Se encuadra dentro de la cultura castreña, donde los elementos célticos están muy presentes. El asentamiento estuvo poblado por los astures durante el cambio de era, desde el siglo I a.C. hasta la primera mitad del siglo I d.C.

El castro de Chano estuvo oculto y protegido durante siglos por el terreno cedido de la ladera, hasta que en 1989 se inician las labores arqueológicas de recuperación. La muralla exterior acoge un total de dieciséis edificaciones y tres fosos excavados en la zona oeste, siendo uno de los castros más grandes descubiertos.

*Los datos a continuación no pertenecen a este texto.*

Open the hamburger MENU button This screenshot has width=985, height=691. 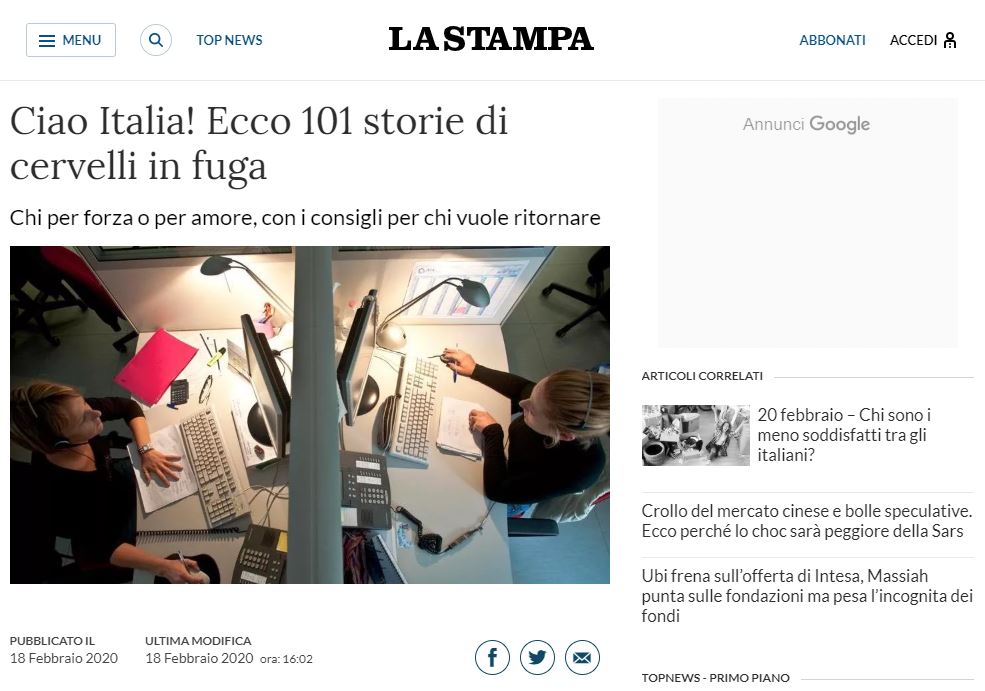tap(71, 40)
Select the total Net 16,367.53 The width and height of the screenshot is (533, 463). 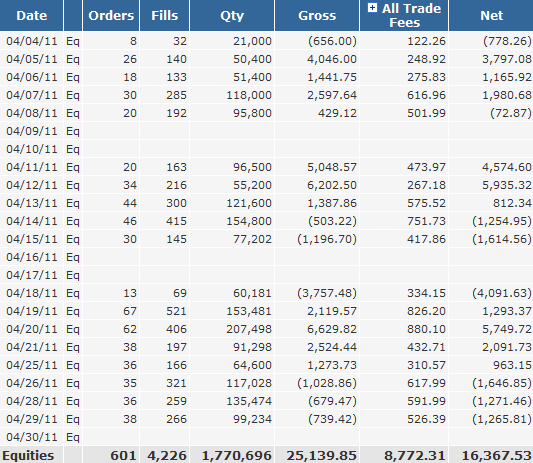pos(496,456)
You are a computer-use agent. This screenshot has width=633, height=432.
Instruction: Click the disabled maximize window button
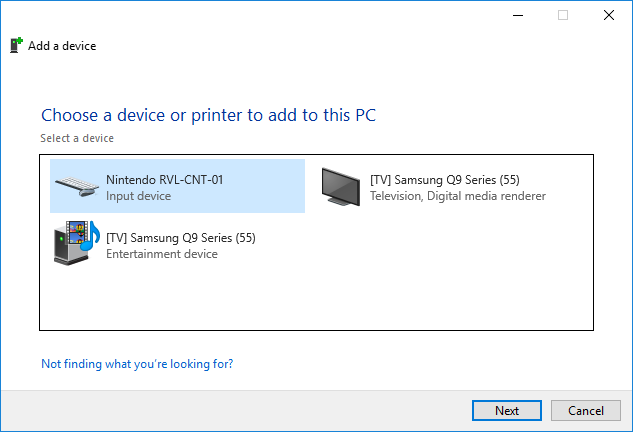[563, 15]
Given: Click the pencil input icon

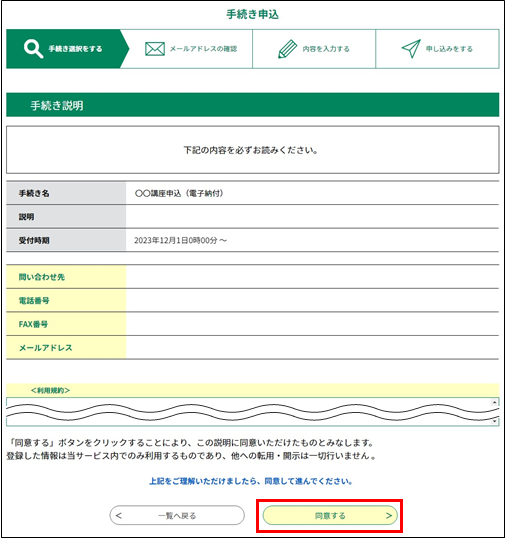Looking at the screenshot, I should click(x=287, y=49).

Algunos de los muros desenterrados alcanzan los 4 m de altura y un espesor de 60 cm de piedra. Consta la utilización de lajas de pizarra obtenidas de los alrededores para la construcción. Con un espacio interior de apenas 5,5 metros de diámetro, tenían un uso principalmente doméstico. De su interior se han recuperado restos de objetos de cerámica y útiles metálicos, principalmente de hierro.

Se aprecia la disposición de las casas, unas junto a las otras, sin apenas espacio para la ordenación de calles. Tres fosos excavados en la ladera oeste delimitan el castro.

Desde el castro se podía controlar gran parte del entorno. La confluencia del arroyo Mondiego con el río Cúa, además su orientación les permitía gozar de un lugar privilegiado para el pastoreo y las labores del campo.

Delimitar el castro es sencillo. A sus pies el río Cúa, en su espalda la Sierra del Padrón, más allá del valle de Fornela se contemplan picos montañosos de la Cordillera Cantábrica y por cumbre el cielo intenso de Ancares.